Et puis il y a le lac Antoine.
A côté de la maison de JL (et devant celle de mon grand-père) se tient une grande forêt qui, petit, m’effrayait un peu. A la mort de son fils, Jean-Louis a décidé d’en racheter un bout, d’y faire couper les arbres, et d’y creuser un étang. Ça sera le « lac Antoine », érigé en son honneur, en même temps que pour l’agrément des survivants : on y pêche, on s’y baigne, on l’admire le matin. Il y a mis des poissons, des canards, un faux héron pour effrayer les vrais.

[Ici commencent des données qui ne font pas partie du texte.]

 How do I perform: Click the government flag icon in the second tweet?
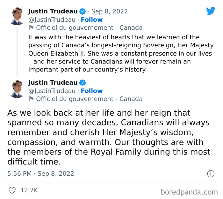coord(31,99)
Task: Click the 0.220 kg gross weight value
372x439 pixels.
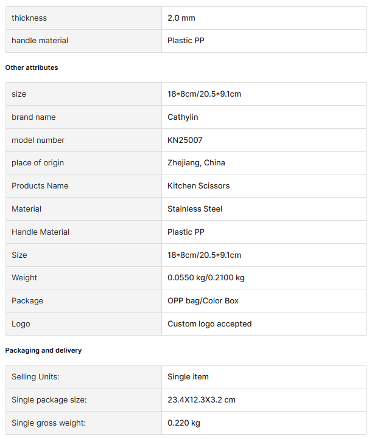Action: pos(184,423)
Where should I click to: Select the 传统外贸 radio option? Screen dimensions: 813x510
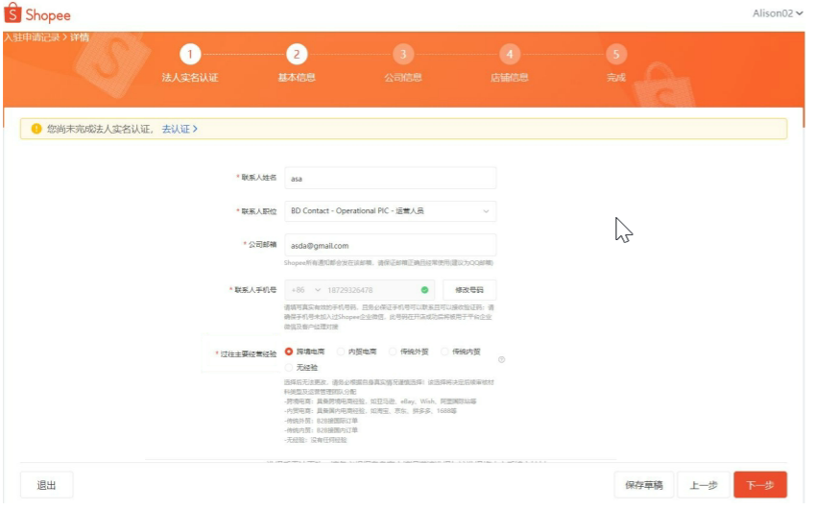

Quand le lac a été fini, JL a organisé une fête pour ceux qui avaient aidé, pour les proches, pour les voisins. Trois cent personnes sont passées sur le week-end. Des centaines de litres d’alcool. Une petite montgolfière de bougies pour faire s’envoler l’adieu à Antoine. Une sacrée chouille aussi, j’imagine. Comme un mariage en somme. On m'a dit que c'était glauque, mais c'est aussi assez beau. Je rêverais d’avoir assisté à cette scène digne d’un film, j’aurais aimé faire partie, comme mon grand-père qui y était mais ne m’en a jamais parlé, de ce mélange d’artisans, d’ouvriers, de fermiers et de bourgeois venus refaire, autour d’un étang morbide, un enterrement festif.